ここに木場や久野が居れば腹を抱えて笑うであろう優しい声だ。
「あ、あそこ!」
顔を向けずにある一定を指し示す相澤の指を辿っていくと、廊下の端にキラリと光る何かを見つけた。
相澤の頭を優しく撫で落ち着かせながら、そのキラリと光る箇所へゆっくり歩いていく。
そこにあったものは――――――――
「…………おい。大丈夫だ。良く見てみろ」
八戸に促され恐る恐る顔を上げると、そこにあったのはぬいぐるみであった。
「ぬ、ぬいぐるみ?なんで?だって目が光ったし……」
「んー、この目玉のせいじゃね?なんがビー球みたいなのがはめ込んであるし」
「…………」
八戸の言う通りぬいぐるみの目玉は硬い素材で出来ており、何処からかの光を反射して光ったように見えただけだったようだ。

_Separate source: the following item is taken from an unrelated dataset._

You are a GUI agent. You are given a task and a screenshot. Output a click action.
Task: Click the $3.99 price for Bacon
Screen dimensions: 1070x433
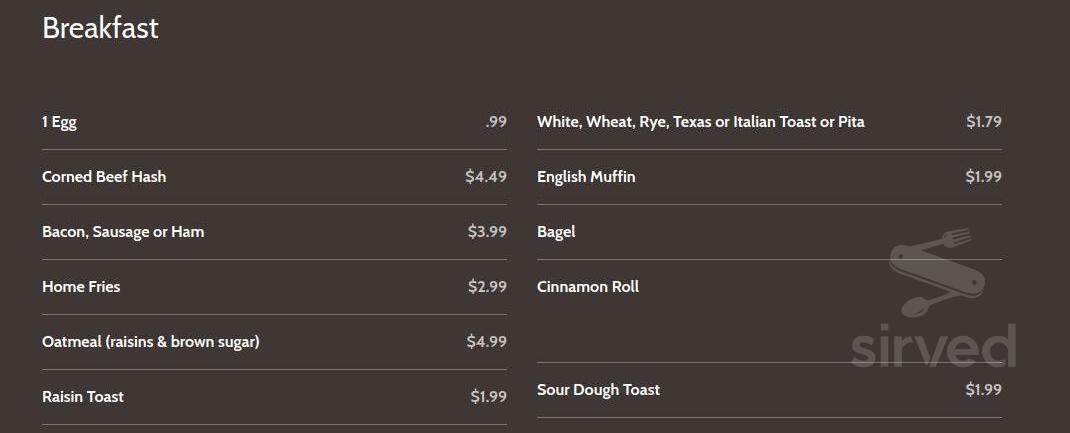[487, 232]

という事はたかがぬいぐるみに驚いていた訳で、それに気づいた相澤を羞恥が襲う。
「べ、別に俺分かってたし!」
ゆっくりと八戸から距離を取ると、20m先に見える職員室へ一目散へ駆けて行った。
どうやらここまでくればあとは怖くないらしい。
「クックックッ……可愛いなぁ」
そんな後姿を眺めながら、八戸が幸せそうに呟いたのだった。